Mitch Albom wrote a book called The Five People You Meet In Heaven. I admit, I haven’t read it. By all accounts it’s a good read. (4 Stars on Amazon out of almost 3000 reviews) It sounded like a great idea for a column, but A, it’s already been done. And B, I couldn’t come up with five people. Thinking long and hard, I could only come up with my grandparents and Roberto Clemente. No one else quite measured up.
So here’s what I ended up with instead. I give you,,,,,,,,,,,,,,
———– The Five People You Meet at the Grocery Store ———–
- The ON A MISSION Shopper– These people whip through the store at reckless speeds, their shopping carts on only two wheels when they round the corners. Stopping to check the price of items is not a necessity. In fact, stopping at any time during the shopping experience would be considered a failure. They fly down the isles, grabbing things off the shelves while people dive out of the way. They don’t always hit senior citizens in the achilles with the front of their cart, but when they do, they don’t even notice.
- The I READ EVERY LABEL shopper– This may hit a little close to home for my wife. They stand there reading nutrition facts and descriptions of every item like they’re the most fascinating text in the world. It should never take thirty minutes to get through the refrigerated section. I am convinced someday I will see a headline in the paper about someone who inadvertently froze to death in the supermarket while trying to decide what kind of Eggos to buy. At the end of your life when you tally up the numbers, the percentage of it spent in the grocery store should not be in double digits.

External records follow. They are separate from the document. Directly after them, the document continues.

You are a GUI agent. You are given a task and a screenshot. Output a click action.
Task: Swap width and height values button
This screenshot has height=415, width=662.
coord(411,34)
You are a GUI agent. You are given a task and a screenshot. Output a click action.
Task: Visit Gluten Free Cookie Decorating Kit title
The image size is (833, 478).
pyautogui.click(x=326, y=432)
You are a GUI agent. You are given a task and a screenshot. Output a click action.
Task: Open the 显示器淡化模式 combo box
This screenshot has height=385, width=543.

- The I JUST CAME FROM THE GYM shopper– I have a lot of these in my area. I’m not really clear on the mindset of these people, so I’m just going to guess. This is what I imagine going through their heads. So glad it was leg-day today. I hope that people are staring at my glutes while I try to decide what organic produce would best compliment the organic quinoa that I’m going to have for lunch. Seriously, my glutes look great in these spandex pants,,,,,,,,,,,,, I really just want ice cream, but NO, THAT’S FOR THE WEAK.

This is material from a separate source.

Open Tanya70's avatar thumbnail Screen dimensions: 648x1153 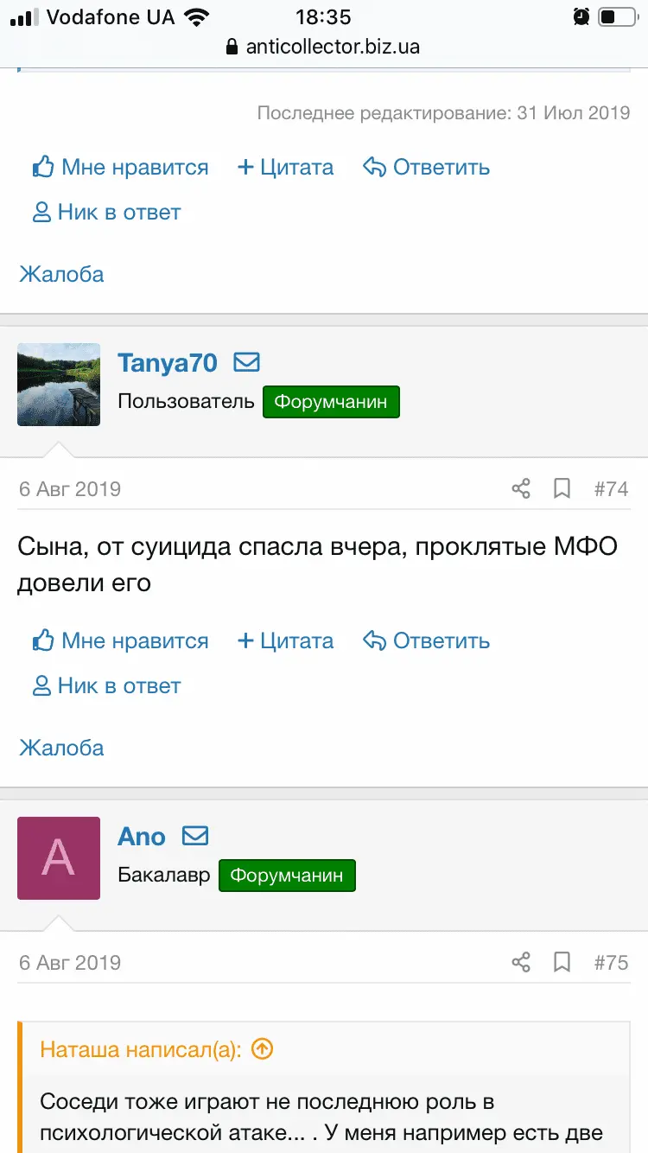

- The BLOCKADE shopper– Otherwise known as the I’m the only person in the world shopper. This kind of shopper either stops in the middle of the isle to stare at different kinds of soup, or leaves their cart in the middle of the isle while they stare at different kinds of soup. Why soup? Mainly because I don’t really like it all that much, so that’s what I picture these inconsiderate folks buying. There seem to be more of these people at Costco than anywhere else on the entire planet. They take their oversized shopping carts and leave them sideways in the middle of the oversized isle while deciding which oversized can of New England clam chowder to buy.

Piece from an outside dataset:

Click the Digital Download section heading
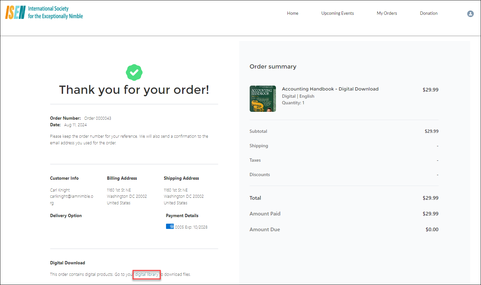This screenshot has width=481, height=285. [67, 263]
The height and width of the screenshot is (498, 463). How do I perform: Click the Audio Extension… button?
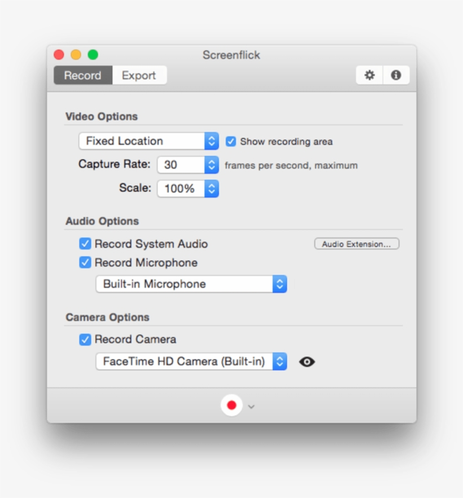coord(356,244)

- The I’M JUST TRYING TO SURVIVE shopper– Most of these people are accompanied by children. I am intimately aware of the trials and tribulations of this kind of shopper. You’ll hear them coming before you see them. Then they round the corner. One kid is contained in the cart seat while the other one runs in front grabbing things off the shelves and bringing them back to the cart. The things they bring back are inevitably items the parent has never even considered purchasing. It’s kind of like when a cat brings a dead chipmunk to the doorstep and they stand there looking all proud of themselves. The parent has to tell them to put it back where they got it. But the overly-eager kid knocks over the soup can display in the process, and in a winning turn of events trips the Blockade Shopper. Score!
Ashkey says
This was fun! I am the “just trying to survive” shopper.
Marc says
That’s me a lot too. One time I was the “coming from the gym” shopper, but I seem to recall going straight for the ice cream.